Prompt:
All lines with the word "computer" are to be found and copied from the listing.
Given records Start Marker
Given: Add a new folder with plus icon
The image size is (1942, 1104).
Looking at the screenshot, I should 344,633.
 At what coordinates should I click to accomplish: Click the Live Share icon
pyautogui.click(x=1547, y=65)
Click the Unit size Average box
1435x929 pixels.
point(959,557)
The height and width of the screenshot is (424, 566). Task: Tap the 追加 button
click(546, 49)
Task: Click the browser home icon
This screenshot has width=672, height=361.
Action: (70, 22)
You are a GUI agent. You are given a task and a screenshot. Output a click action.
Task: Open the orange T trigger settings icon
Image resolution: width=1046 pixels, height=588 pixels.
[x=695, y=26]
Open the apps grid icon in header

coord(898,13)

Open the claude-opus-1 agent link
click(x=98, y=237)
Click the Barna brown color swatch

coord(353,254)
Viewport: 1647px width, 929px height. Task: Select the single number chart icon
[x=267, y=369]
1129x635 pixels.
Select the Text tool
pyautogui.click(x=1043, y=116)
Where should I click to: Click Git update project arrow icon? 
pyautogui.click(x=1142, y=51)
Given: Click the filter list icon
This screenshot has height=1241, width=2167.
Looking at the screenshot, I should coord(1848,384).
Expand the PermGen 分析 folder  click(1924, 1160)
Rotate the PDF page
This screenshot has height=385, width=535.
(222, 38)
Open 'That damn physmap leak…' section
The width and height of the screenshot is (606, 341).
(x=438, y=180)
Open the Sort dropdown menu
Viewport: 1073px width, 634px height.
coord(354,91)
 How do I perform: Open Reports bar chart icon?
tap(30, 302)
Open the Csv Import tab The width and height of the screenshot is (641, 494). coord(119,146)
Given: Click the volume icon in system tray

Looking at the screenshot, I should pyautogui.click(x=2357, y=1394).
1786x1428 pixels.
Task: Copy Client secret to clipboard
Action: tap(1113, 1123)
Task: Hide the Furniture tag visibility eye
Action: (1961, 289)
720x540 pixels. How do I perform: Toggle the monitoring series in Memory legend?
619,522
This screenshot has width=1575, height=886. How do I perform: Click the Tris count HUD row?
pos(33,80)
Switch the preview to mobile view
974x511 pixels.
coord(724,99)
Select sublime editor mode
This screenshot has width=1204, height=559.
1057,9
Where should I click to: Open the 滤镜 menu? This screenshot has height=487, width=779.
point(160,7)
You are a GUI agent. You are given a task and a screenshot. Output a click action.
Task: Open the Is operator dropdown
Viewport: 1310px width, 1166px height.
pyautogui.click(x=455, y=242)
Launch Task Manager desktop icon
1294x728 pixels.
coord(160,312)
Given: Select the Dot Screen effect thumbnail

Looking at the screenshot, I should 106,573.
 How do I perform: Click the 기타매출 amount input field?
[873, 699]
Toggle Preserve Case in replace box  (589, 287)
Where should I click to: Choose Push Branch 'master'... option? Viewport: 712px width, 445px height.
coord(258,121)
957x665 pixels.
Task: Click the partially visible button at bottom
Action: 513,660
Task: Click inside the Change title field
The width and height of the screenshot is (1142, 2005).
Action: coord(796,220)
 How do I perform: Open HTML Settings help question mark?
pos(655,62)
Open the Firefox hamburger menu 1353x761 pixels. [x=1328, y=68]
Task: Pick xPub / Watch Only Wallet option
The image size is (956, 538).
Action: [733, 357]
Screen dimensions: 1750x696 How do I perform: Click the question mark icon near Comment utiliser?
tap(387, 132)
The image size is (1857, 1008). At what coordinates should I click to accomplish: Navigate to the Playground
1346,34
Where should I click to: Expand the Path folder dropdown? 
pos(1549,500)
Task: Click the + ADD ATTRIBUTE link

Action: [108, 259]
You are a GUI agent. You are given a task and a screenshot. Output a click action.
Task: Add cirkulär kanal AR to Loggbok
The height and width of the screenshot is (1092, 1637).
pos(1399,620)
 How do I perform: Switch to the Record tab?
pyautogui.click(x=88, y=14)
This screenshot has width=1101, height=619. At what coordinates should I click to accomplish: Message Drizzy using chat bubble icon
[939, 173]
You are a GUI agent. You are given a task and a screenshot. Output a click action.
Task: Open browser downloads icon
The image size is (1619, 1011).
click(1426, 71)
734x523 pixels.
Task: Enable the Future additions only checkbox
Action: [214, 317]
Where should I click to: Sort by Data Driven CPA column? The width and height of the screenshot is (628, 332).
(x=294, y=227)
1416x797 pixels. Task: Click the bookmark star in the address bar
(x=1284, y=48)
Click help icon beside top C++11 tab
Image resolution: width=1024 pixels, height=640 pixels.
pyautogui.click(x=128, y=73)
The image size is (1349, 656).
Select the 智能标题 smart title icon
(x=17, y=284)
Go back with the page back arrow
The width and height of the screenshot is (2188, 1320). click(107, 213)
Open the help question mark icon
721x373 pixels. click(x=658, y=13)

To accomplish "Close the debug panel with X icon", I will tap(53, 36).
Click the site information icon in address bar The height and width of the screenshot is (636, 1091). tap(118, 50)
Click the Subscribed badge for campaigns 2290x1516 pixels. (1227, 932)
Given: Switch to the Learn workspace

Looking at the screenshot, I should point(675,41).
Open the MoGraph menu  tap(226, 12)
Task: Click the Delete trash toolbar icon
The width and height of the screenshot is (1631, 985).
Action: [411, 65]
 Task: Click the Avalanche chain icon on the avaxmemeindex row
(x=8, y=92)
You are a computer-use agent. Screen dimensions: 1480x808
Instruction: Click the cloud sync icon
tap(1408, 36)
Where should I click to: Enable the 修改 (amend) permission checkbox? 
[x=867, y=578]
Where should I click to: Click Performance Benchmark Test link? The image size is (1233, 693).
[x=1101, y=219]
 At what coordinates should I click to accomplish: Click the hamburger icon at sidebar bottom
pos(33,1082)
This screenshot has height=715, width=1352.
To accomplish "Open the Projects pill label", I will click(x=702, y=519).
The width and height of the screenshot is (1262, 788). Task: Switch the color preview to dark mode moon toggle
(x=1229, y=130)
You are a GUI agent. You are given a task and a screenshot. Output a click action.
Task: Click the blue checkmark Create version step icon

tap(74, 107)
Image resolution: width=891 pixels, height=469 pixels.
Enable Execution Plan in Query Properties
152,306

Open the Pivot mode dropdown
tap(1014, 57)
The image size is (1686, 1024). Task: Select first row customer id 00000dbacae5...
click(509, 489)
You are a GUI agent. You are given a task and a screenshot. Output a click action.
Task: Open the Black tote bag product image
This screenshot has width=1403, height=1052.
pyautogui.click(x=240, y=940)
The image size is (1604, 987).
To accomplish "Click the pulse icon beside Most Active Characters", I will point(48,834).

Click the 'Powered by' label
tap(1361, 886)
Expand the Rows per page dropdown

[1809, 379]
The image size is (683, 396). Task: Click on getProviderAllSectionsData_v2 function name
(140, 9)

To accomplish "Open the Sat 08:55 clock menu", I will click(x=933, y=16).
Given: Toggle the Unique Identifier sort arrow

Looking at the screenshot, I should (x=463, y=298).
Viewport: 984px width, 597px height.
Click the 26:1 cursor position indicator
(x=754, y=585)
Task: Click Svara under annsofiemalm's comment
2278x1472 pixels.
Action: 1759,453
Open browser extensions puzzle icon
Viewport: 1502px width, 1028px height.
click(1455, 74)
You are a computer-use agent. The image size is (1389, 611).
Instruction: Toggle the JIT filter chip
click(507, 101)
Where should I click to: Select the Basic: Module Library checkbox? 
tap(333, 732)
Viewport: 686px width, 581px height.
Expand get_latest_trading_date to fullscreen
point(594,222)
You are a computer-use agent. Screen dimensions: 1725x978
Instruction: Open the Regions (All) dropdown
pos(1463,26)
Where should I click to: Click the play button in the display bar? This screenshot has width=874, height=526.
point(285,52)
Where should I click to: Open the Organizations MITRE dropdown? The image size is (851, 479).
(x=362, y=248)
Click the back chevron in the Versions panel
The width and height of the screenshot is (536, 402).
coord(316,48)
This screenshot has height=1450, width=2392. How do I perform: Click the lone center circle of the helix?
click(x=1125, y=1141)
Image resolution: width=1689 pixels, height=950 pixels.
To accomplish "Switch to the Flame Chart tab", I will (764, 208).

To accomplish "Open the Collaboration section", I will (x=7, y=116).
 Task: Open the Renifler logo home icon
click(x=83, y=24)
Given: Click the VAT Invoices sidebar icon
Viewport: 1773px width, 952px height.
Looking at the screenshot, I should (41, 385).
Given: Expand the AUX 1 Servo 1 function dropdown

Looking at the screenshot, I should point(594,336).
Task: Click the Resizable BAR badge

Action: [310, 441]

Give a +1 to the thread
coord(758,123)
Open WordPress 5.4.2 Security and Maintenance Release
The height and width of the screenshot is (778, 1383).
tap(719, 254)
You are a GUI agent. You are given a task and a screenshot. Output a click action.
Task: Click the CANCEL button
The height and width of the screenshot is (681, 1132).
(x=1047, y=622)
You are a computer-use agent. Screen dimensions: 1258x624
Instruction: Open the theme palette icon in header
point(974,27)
Given records End Marker
Solution:
You are a computer-use agent. Screen dimensions: 1480x808
You are a computer-use agent. The image size is (1389, 611).
You are a computer-use agent. Screen dimensions: 1725x978
You are a computer-use agent. Screen dimensions: 1258x624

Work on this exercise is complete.